Third of Brits worried about travel refunds
A large number of Brits who are considering booking foreign trips are concerned about the potential refund process, it has been claimed.
One in three (34 per cent) say they are worried that a local lockdown or second peak of Covid-19 could create problems if they need to claim a travel refund.
It follows a summer that has seen a huge increase in refund requests, with one in five (22 per cent) saying they had experienced increased difficulty in seeking their money back for cancelled holidays or events.
The figures from a poll of 2,000 people by Visa will not be welcome news for those in travel jobs across the UK, with 12 per cent of Brits reporting that it took more than a month to receive a refund compared to seven per cent previously.

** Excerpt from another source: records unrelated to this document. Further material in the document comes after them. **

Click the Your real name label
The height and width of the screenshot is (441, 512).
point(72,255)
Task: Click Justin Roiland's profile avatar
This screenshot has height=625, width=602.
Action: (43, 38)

In addition, nearly half (43 per cent) have decided not to seek their money back at all due to confusion about the returns process (15 per cent), lack of time (ten per cent) or no access to a printer for their return labels (eight per cent).

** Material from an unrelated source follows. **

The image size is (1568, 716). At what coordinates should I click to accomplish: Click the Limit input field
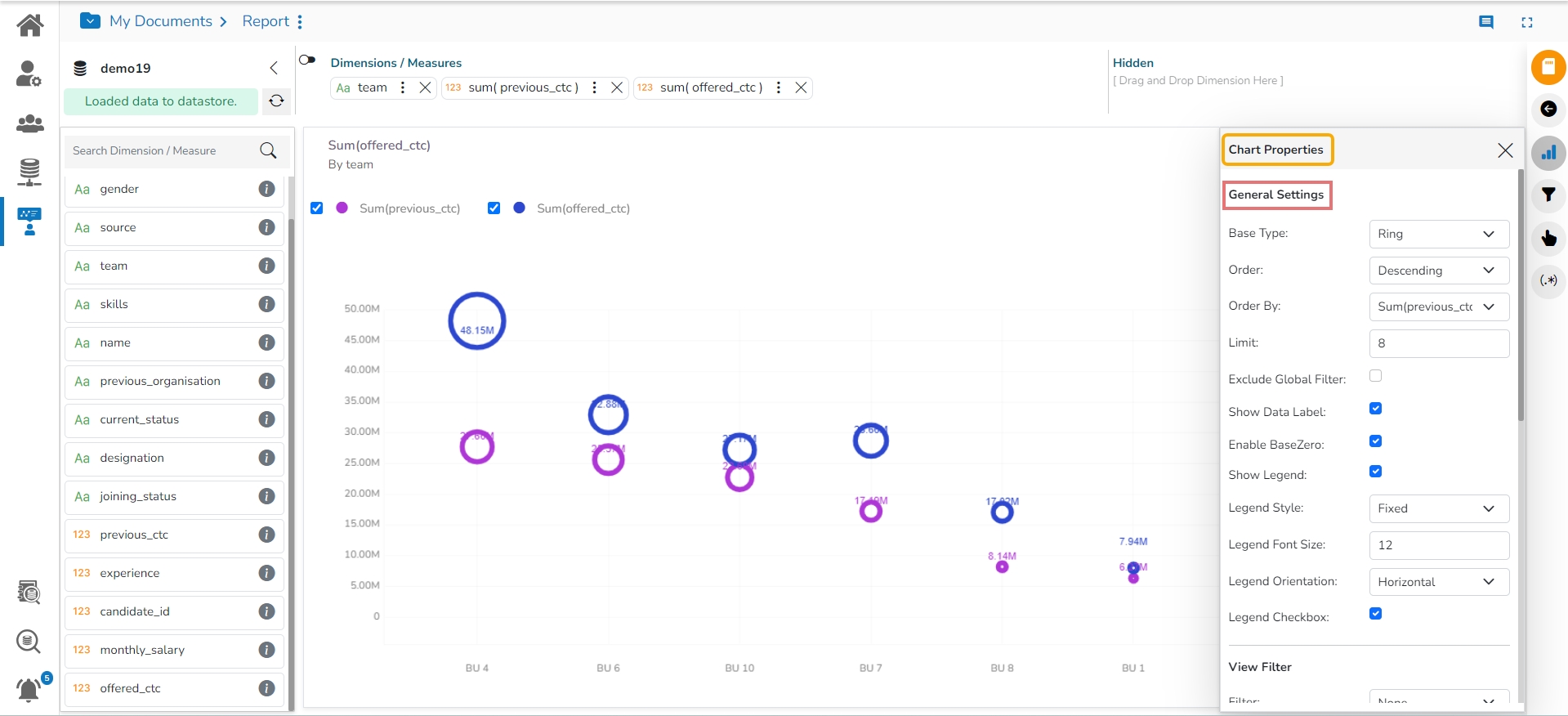click(1438, 343)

Speaking about the stats, Jeni Mundy, UK and Ireland Managing Director at Visa, said: "With consumer spending crucial to Britain's economic recovery, it's concerning to see that people are worried about securing refunds should they need to, and that in some cases this is even preventing them from making purchases.
"It's important that people understand the many options open to them to get their money back should something go wrong. A good place to start is to get familiar with a seller's cancellation, refund and exchange policy before you buy – this can often be easily found on their website."
In other news, research from Reed showed that people were increasingly turning to online training courses in an effort to secure a new role in the heavily competitive jobs market.
The company reported a 'massive surge' in such training, led by teaching, programming and people management courses.